Once everything is laid out, you need to start combining accounts. Right now we have a joint account that we opened to pay out shared expenses out of. We use this account for utilities, groceries, and restaurants. It’s not always “even”, and that hasn’t seemed to bother either of us. However, right now we are simply depositing equal amounts of money into the account. After marriage is when the full combination occurs. At this point we will probably close our existing accounts and open a shared join account. This makes a nice clean break. We would dump all of our checking account money into one account.
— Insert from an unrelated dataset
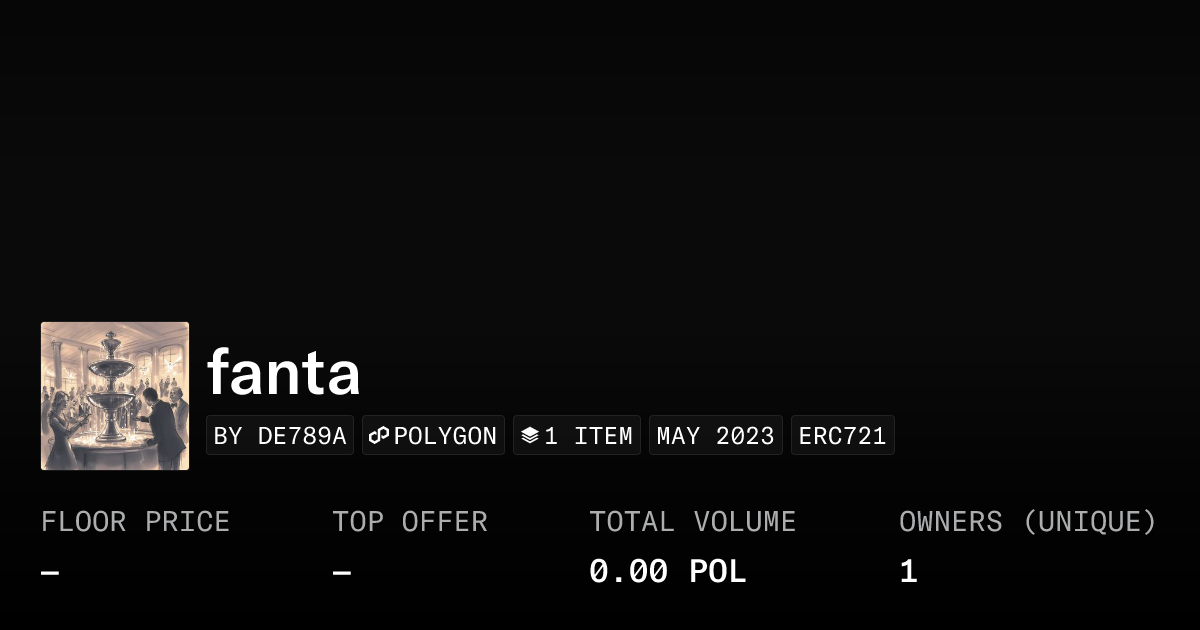Click the POL currency unit in volume
Viewport: 1200px width, 630px height.
718,572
We would probably keep my Ally accounts, and I will add her and they will become our joint savings accounts. We will then combine our credit card accounts to simplify things and we will each be authorized on the accounts.

Combining finances, in my opinion, is the only way to truly combine your lives and become lifelong partners. You can definitely have a successful marriage without combining finances, but you’re never going to have the same level of trust and openness. My future wife and I are in this together for the long-haul. I don’t care if I have a $1M salary and she racks up $1M in debt, we will work through anything that comes our way together. By becoming married we are forming the ultimate alliance (think Batman + Catwoman) against whatever life brings us.

What Others Think About Combining Finances After Marriage

BibleMoneyMatters discusses the reasons why someone might feel one way or the other. Some keep their finances separate because they believe each spouse should be self-sufficient, while others might do so because it largely “keeps things the same” as from when they were single. There’s also some great advice on how to talk about the issue with your spouse.

MoneyUnder30 has documented her experience with combining finances well. Amber said that after having independent finances for 27 years, it was a bit of a shock to her system. However, she points out that combining finances is all about being a team, and I agree with her. In the end I think it brings you closer together. Nothing like conquering a situation together to bring you closer (as long as it doesn’t tear you apart).

Melissa over at SupernovaBride said back in February that she would be combining her finances with her new spouse. She explained their currently split finances set-up and laid out some great reasons why they plan on combining finances even though their current system is working out well.

What do you think? Is my assessment correct? Or does combining finances lead to more marital issues? How do you structure your married finances?